• [EXERCISES]:
1. Decide whether each statement agrees with the forum post on Matthew 7, answering yes or no and quoting the deciding words: (a) the poster found an in-depth discussion of the passage on PB; (b) the passage is quoted from the ESV; (c) the poster placed the thread in the Exegetical forum.
2. In the forum post on Matthew 7, what comment did the young girl make about Jesus?
3. Duplicate a passage of the forum post on Matthew 7 word for word. Begin at the words "I tried searching" and stop after "your brother’s eye.".

• [PAGE EXCERPT]:
>> BEGIN
# "Judge not"



## Der Pilger (Mar 1, 2010)

I tried searching for an in-depth discussion of this passage from Matthew 7 here on PB, but I could find only passing comments about it. I'm posting this here in the Exegetical forum because I'm hoping that the text might be unpacked and examined in detail. Here's the passage from the ESV:

_1 "Judge not, that you be not judged. 2 For with the judgment you pronounce you will be judged, and with the measure you use it will be measured to you. 3Why do you see the speck that is in your brother’s eye, but do not notice the log that is in your own eye? 4Or how can you say to your brother, 'Let me take the speck out of your eye,' when there is the log in your own eye? 5You hypocrite, first take the log out of your own eye, and then you will see clearly to take the speck out of your brother’s eye.

6 "Do not give dogs what is holy, and do not throw your pearls before pigs, lest they trample them underfoot and turn to attack you._

This has become something of a mantra that people roll out, seemingly without even thinking about it. All you have to do is say that something or someone is wrong, and this will be quoted to you as if you are committing some sin, particularly failing to love the person you're criticizing. I've heard people even say this false dichotomy: I don't want to judge others; I just want to live as Jesus lived. One young girl I was talking with once about the gospel made the comment, "Jesus was a hippie; he chilled with the prostitutes." Although she didn't mention "Judge not," her thinking was essentially the same as others who do misuse that phrase.
>> END
• [INFORMATION SHOWN]:
>> BEGIN
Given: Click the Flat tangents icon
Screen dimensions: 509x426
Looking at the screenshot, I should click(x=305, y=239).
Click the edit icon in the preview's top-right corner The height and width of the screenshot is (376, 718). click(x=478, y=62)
>> END
>> BEGIN
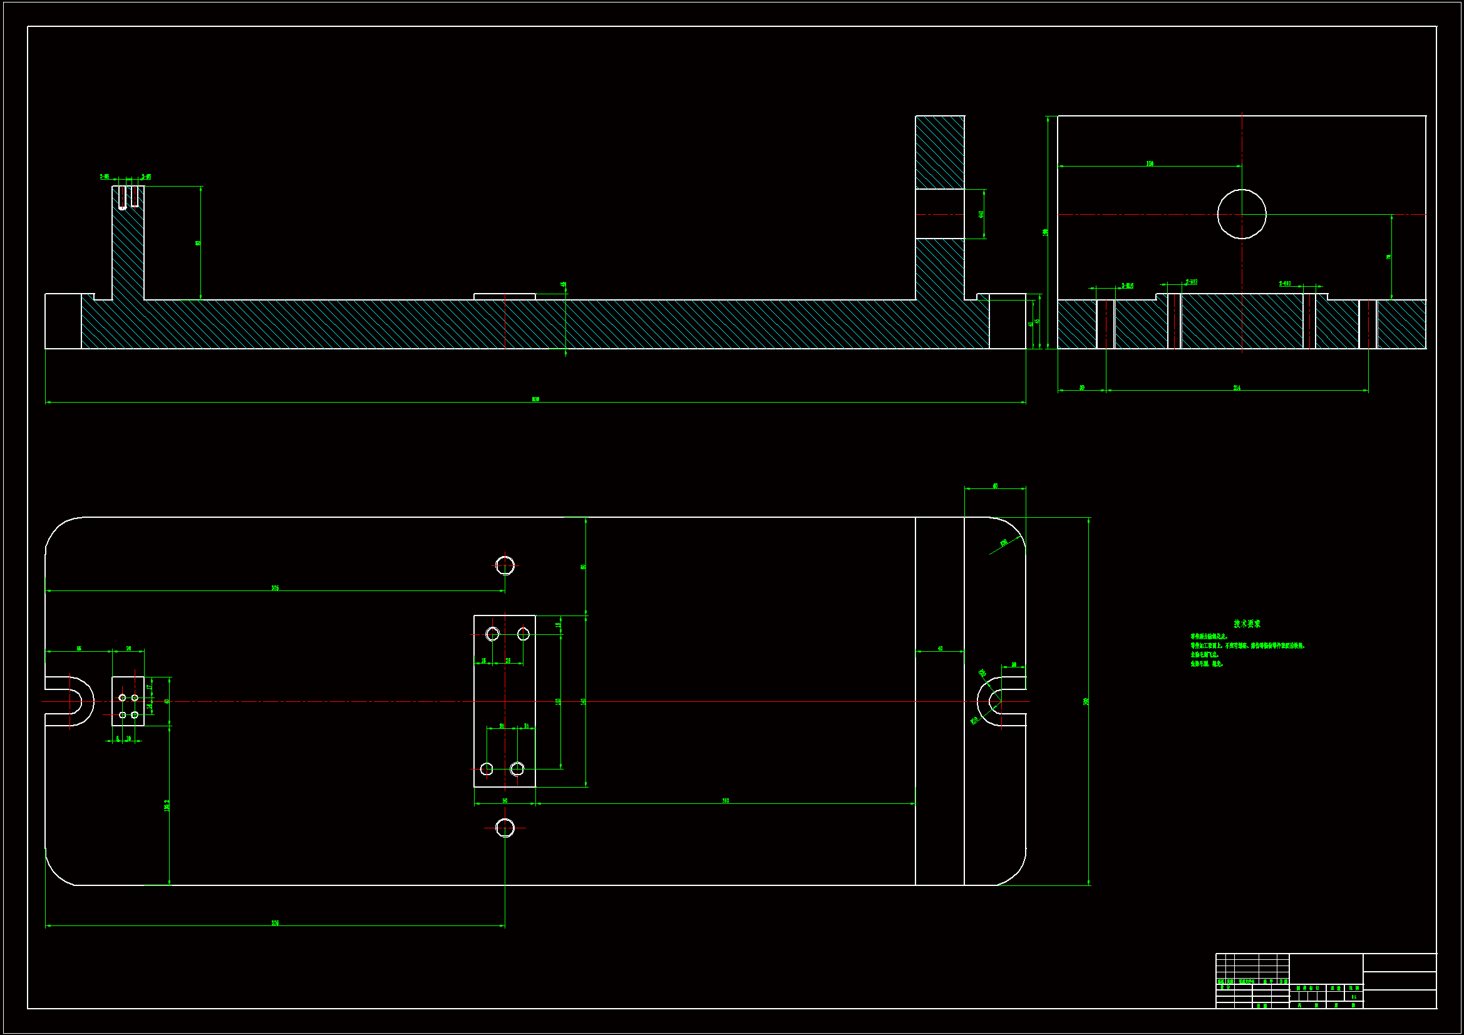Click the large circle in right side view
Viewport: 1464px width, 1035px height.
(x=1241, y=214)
>> END
• [ANSWERS TO THE TASKS]:
1.
(a) No: "I could find only passing comments about it."
(b) Yes: "Here's the passage from the ESV:"
(c) Yes: "I'm posting this here in the Exegetical forum"

2. "Jesus was a hippie; he chilled with the prostitutes."

3.
I tried searching for an in-depth discussion of this passage from Matthew 7 here on PB, but I could find only passing comments about it. I'm posting this here in the Exegetical forum because I'm hoping that the text might be unpacked and examined in detail. Here's the passage from the ESV:

_1 "Judge not, that you be not judged. 2 For with the judgment you pronounce you will be judged, and with the measure you use it will be measured to you. 3Why do you see the speck that is in your brother’s eye, but do not notice the log that is in your own eye? 4Or how can you say to your brother, 'Let me take the speck out of your eye,' when there is the log in your own eye? 5You hypocrite, first take the log out of your own eye, and then you will see clearly to take the speck out of your brother’s eye.